The TF-IDF and Jaro–Winkler similarity matrices are typically sparse. This sparsity can be leveraged to reduce the computational cost of the soft TF-IDF method as well.

The soft TF-IDF scores above are defined between entries for a single field. For each pair of records, we produce a composite similarity score \(\hbox {ST}_{i,j}\) by adding their soft TF-IDF scores over all fields:

$$\begin{aligned} \hbox {ST}_{i,j} := \sum _{k=1}^{a} \hbox {sTFIDF}^k_{i,j}. \end{aligned}$$

Hence, \(\hbox {ST} \in \mathbb {R}^{n \times n}\) and \(\hbox {ST}_{i,j}\) is the score between the ith and jth records. Remember that a is the number of fields in the data set, thus each composite similarity score \(\hbox {ST}_{i,j}\) is a number in [0, a].

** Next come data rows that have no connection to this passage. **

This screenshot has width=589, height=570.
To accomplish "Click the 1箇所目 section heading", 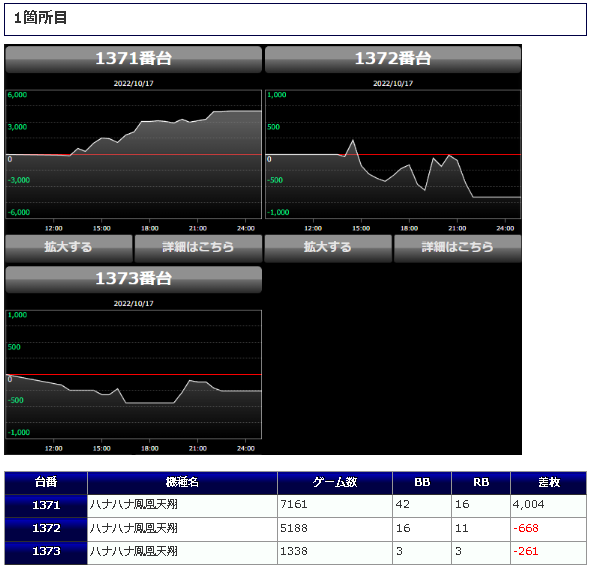I will click(40, 18).
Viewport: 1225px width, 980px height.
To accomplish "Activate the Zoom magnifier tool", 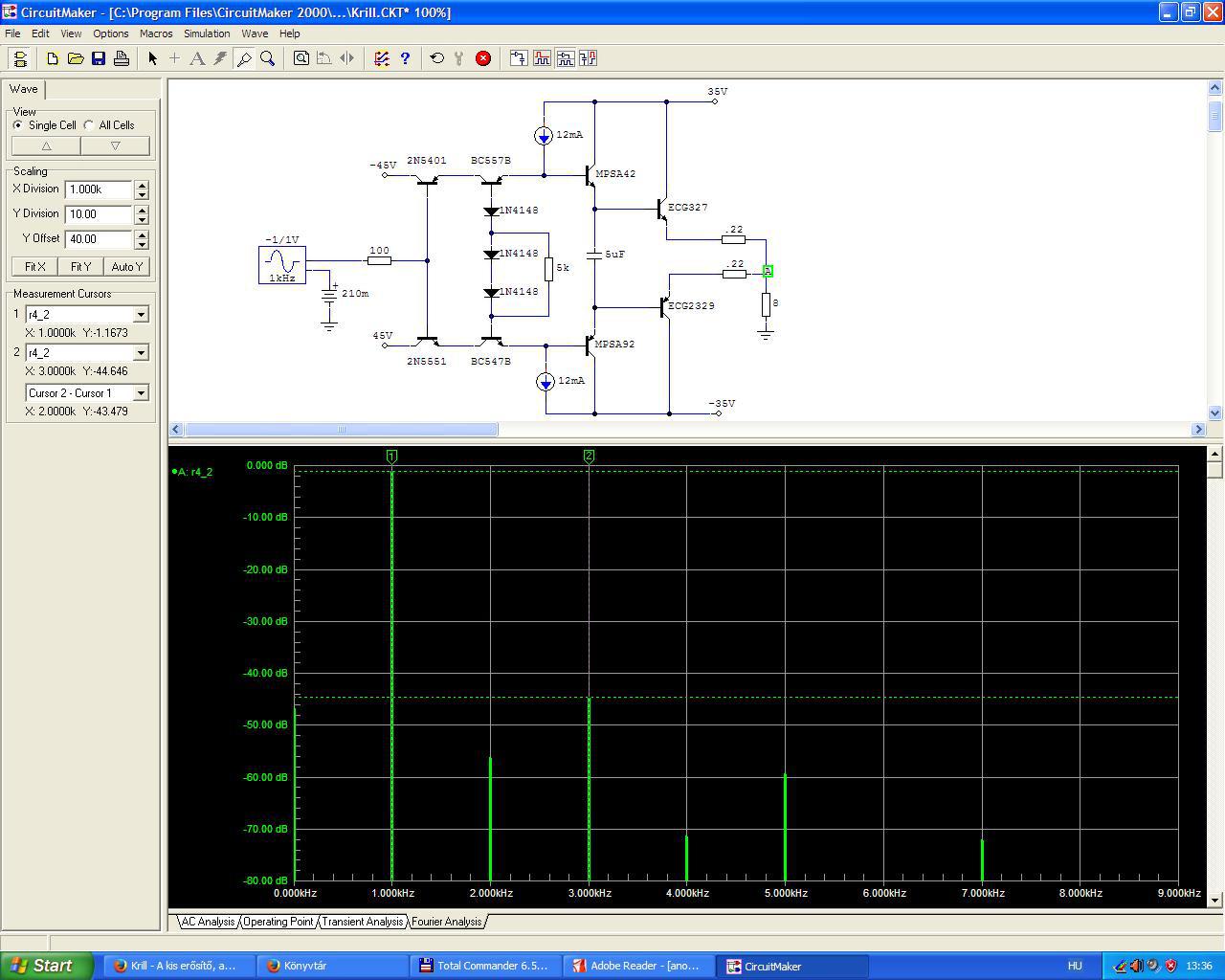I will (x=268, y=58).
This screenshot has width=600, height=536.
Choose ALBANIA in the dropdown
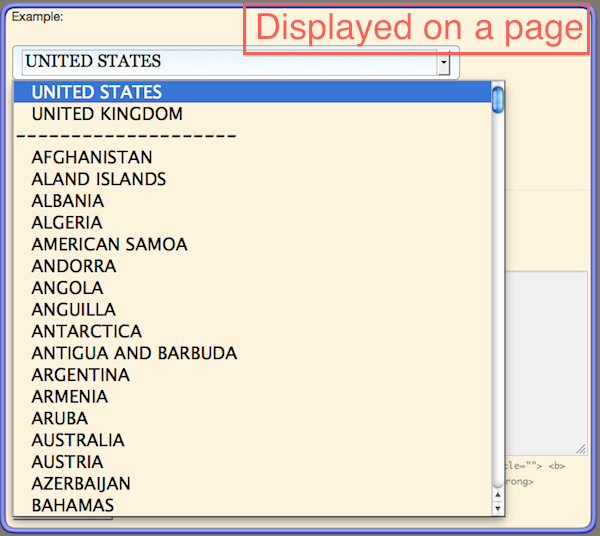253,201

For some applications, it may be desirable to let some fields have a greater influence on the composite similarity score than others. In the above formulation, this can easily be achieved by replacing the sum in (4) by a weighted sum:

$$\begin{aligned} \hbox {ST}^w_{i,j} := \sum _{k=1}^{a} w_k\, \hbox {sTFIDF}^k_{i,j}, \end{aligned}$$

for positive weights \(w_k \in {\mathbb {R}}\), \(k\in \{1, \ldots , a\}\). If the weights are chosen such that \(\sum _{k=1}^a w_k \le a\), then the weighted composite similarity scores \(\hbox {ST}^w_{i,j}\) take values in [0, a], like \(\hbox {ST}_{i,j}\). In this paper, we use the unweighted composite similarity score matrix \(\hbox {ST}\).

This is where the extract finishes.